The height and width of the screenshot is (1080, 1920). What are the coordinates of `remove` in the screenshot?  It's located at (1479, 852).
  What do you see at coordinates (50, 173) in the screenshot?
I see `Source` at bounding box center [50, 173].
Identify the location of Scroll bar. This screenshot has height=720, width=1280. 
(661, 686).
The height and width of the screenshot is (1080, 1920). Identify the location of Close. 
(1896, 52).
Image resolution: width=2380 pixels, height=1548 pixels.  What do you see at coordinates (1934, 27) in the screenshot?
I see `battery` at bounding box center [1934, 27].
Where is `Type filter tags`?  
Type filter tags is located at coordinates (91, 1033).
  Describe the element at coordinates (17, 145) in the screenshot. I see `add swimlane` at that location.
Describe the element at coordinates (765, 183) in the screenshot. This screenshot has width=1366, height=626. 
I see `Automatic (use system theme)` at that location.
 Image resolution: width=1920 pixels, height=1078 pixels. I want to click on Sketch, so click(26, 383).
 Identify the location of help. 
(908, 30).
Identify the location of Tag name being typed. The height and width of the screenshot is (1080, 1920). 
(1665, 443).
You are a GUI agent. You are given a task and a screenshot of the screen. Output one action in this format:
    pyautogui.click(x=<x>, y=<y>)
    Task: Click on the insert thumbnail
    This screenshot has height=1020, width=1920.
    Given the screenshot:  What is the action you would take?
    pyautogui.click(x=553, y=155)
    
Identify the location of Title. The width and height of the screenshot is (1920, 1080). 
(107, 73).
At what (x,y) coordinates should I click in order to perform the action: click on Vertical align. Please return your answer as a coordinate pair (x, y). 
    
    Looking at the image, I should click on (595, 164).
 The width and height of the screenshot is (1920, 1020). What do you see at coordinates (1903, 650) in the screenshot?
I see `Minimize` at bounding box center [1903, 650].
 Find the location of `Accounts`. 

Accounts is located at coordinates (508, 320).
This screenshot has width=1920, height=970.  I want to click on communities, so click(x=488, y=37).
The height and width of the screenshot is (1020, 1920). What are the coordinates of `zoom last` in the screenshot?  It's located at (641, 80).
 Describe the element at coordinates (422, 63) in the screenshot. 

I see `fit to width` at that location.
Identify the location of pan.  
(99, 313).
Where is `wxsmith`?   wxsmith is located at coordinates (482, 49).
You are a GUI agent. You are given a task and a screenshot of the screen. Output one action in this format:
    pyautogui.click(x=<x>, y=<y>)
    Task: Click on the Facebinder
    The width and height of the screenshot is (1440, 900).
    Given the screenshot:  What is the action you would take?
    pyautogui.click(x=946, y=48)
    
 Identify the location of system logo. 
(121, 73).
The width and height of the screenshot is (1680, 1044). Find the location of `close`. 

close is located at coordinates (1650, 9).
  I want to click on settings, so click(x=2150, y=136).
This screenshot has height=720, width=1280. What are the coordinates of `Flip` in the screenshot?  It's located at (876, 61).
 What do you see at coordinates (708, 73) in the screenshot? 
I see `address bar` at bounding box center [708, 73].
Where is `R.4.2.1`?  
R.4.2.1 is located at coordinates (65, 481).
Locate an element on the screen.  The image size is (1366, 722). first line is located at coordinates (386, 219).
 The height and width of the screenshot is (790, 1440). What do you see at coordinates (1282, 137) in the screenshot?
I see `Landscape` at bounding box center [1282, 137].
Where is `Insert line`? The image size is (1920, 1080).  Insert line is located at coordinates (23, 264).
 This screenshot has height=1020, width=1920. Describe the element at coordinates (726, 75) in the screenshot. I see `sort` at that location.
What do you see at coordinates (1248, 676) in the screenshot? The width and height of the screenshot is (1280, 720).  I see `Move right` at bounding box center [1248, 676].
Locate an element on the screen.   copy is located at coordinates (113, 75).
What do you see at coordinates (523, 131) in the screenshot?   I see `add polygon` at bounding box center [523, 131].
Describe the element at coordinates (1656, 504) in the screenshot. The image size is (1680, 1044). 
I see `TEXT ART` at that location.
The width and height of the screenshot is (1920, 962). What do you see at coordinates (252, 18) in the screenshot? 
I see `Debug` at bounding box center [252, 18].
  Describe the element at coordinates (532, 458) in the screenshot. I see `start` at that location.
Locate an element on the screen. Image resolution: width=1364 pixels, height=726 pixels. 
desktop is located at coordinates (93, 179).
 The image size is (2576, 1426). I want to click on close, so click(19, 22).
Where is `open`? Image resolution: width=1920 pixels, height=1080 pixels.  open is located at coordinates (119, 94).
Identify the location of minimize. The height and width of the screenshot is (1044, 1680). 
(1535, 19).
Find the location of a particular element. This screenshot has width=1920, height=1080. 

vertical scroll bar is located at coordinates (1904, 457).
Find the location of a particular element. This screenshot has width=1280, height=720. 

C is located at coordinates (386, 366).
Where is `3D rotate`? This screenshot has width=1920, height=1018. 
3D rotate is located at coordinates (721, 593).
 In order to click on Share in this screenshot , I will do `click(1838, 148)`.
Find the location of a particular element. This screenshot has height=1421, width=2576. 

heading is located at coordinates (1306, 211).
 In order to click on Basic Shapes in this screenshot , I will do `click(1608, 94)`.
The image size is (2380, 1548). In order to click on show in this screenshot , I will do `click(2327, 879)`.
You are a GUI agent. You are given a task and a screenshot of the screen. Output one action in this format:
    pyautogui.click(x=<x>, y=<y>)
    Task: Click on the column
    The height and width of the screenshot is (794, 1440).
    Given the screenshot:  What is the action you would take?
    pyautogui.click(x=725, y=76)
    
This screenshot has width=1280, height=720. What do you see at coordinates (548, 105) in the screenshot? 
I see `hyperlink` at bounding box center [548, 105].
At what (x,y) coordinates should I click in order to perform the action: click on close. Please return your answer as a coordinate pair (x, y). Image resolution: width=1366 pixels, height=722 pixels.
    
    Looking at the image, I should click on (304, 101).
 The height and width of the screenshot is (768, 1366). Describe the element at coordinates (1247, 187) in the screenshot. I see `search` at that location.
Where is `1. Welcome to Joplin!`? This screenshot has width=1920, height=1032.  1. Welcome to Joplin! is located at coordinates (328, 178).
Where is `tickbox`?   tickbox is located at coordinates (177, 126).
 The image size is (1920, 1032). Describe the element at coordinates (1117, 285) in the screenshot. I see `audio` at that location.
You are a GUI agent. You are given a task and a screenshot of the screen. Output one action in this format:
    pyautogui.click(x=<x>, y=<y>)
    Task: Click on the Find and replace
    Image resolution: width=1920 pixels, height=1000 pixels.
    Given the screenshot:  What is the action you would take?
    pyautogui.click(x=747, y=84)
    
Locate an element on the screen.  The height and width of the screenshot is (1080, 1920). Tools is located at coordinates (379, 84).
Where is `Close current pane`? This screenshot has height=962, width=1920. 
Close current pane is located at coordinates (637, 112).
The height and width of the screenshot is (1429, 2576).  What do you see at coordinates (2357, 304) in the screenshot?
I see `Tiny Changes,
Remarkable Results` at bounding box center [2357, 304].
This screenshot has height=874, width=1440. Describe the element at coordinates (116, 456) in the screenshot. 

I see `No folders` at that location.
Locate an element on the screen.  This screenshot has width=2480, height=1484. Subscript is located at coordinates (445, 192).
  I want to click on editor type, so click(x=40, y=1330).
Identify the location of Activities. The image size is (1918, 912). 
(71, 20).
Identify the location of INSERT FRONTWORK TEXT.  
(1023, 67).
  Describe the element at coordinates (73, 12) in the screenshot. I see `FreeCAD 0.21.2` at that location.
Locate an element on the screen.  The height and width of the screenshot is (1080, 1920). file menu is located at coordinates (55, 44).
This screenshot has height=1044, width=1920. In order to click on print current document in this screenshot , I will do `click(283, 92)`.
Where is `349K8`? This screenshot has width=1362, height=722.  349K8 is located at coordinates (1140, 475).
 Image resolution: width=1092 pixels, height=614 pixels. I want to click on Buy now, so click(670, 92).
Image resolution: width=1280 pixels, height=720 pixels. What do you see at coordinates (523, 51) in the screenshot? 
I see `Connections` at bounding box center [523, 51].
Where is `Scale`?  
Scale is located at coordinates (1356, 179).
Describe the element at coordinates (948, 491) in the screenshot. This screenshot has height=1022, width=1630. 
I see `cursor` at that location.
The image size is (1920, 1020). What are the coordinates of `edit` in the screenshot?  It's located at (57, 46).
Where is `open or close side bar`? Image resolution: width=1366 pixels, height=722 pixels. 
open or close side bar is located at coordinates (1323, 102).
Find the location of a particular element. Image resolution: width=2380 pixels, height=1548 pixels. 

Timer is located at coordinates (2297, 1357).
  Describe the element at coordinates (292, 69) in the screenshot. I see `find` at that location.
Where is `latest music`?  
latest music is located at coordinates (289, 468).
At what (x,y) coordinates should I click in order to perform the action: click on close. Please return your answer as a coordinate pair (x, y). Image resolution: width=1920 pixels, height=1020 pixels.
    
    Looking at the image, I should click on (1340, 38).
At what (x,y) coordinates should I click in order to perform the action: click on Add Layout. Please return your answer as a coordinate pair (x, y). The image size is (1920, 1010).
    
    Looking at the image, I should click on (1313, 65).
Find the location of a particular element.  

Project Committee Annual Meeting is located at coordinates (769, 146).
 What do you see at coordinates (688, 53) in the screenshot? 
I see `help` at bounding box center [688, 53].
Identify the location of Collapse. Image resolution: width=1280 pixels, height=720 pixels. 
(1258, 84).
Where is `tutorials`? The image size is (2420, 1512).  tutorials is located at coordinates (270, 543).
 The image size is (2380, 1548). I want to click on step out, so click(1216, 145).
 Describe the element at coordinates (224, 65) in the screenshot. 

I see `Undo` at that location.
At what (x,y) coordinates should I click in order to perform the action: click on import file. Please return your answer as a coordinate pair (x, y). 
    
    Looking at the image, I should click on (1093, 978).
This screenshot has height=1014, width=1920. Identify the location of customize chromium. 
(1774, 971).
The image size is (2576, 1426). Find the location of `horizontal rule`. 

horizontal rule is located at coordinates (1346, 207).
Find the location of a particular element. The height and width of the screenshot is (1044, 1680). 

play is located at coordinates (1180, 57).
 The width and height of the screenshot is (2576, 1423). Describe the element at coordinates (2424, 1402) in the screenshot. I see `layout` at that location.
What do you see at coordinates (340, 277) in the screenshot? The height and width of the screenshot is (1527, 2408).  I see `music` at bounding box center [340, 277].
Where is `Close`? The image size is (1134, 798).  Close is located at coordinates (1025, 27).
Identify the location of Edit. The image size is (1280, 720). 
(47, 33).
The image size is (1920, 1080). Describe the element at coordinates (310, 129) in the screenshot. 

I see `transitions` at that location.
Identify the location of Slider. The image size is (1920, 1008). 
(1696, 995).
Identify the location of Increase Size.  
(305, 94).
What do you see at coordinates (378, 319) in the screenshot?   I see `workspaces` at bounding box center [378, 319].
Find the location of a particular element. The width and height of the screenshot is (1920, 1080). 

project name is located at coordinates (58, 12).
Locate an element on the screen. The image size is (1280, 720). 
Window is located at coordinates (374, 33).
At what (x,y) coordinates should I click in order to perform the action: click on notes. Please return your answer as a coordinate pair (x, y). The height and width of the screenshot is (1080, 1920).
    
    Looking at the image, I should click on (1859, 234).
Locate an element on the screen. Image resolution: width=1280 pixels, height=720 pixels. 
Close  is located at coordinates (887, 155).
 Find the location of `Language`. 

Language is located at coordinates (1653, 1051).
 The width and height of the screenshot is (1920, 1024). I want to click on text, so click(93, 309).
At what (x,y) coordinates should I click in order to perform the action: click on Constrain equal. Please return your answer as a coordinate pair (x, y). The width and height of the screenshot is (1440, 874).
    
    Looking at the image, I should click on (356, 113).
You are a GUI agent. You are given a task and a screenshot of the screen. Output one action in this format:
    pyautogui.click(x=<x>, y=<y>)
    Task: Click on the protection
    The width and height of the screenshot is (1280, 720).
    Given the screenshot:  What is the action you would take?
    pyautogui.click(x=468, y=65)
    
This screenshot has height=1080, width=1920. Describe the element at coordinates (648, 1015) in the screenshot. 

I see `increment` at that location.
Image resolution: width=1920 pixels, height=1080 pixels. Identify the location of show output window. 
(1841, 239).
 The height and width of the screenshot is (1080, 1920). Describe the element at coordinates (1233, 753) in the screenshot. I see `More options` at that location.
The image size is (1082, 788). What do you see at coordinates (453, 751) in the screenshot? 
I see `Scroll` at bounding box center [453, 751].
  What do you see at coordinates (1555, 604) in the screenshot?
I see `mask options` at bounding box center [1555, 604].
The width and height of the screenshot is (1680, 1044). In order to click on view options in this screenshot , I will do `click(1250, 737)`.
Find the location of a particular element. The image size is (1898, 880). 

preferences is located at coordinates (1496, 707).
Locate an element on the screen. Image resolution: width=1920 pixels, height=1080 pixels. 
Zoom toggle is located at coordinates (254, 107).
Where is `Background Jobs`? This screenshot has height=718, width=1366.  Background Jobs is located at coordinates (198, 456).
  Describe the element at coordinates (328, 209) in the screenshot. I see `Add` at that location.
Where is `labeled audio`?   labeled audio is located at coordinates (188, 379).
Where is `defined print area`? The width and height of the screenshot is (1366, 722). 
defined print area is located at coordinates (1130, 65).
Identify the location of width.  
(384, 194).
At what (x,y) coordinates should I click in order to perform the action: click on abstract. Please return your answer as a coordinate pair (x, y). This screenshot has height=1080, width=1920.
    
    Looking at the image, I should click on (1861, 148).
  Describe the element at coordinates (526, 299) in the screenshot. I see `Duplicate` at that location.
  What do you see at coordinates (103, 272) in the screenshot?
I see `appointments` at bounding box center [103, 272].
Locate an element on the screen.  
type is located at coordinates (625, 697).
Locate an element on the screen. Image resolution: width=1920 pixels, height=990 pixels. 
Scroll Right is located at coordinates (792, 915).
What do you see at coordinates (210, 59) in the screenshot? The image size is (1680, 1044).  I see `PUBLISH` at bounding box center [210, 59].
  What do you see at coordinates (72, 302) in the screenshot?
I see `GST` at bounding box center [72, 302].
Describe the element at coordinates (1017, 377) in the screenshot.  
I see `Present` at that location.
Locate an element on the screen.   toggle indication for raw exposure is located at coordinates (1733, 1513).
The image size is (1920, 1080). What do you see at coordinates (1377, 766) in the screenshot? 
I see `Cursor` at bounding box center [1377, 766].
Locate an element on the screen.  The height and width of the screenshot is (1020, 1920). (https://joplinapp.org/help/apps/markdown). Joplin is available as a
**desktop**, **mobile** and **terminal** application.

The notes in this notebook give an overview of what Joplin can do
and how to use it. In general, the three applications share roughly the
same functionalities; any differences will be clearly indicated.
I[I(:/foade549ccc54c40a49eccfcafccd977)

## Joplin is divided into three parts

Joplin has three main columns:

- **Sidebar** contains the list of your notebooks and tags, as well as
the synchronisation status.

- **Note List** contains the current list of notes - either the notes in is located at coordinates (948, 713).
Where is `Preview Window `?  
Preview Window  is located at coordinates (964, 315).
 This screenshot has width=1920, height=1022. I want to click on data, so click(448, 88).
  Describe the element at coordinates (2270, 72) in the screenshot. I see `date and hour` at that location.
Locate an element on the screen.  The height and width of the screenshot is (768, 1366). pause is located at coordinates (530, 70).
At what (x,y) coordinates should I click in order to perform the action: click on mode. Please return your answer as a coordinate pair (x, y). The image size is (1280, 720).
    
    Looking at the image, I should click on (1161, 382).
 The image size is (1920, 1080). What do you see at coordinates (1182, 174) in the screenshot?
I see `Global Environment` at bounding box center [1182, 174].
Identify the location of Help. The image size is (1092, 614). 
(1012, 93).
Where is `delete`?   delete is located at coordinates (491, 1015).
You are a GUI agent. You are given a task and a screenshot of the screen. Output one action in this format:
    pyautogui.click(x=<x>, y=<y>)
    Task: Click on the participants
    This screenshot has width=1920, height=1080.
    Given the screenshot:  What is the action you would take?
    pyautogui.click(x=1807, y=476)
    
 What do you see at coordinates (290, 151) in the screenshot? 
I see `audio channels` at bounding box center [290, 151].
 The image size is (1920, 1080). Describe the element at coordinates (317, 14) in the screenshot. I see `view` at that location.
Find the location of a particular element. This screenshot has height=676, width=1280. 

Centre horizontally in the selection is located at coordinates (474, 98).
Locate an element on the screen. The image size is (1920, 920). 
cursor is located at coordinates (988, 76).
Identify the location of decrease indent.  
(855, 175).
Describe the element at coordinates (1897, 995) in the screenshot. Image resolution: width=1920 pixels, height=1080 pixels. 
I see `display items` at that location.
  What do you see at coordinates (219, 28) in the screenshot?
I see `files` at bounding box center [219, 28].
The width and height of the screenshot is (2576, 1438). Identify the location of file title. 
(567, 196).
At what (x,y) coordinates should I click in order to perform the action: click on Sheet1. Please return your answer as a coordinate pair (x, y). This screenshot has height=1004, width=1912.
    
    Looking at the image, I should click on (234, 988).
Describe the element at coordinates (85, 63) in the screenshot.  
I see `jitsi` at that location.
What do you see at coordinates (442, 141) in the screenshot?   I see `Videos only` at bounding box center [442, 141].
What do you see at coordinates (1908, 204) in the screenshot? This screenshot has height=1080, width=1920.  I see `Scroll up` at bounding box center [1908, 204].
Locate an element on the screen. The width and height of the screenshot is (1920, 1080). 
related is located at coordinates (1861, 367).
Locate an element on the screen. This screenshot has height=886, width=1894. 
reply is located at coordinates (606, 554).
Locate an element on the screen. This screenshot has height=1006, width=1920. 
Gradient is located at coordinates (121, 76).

-- -- --

* _Requirement_
Can you recast the entries from the line containing "Identify the location of Scroll" through the line containing "(1896, 52)." as a JSON list of strings, one string per line, with blank lines left out?

* _The result_
[
  "Identify the location of Scroll bar. This screenshot has height=720, width=1280. ",
  "(661, 686).",
  "The height and width of the screenshot is (1080, 1920). Identify the location of Close. ",
  "(1896, 52)."
]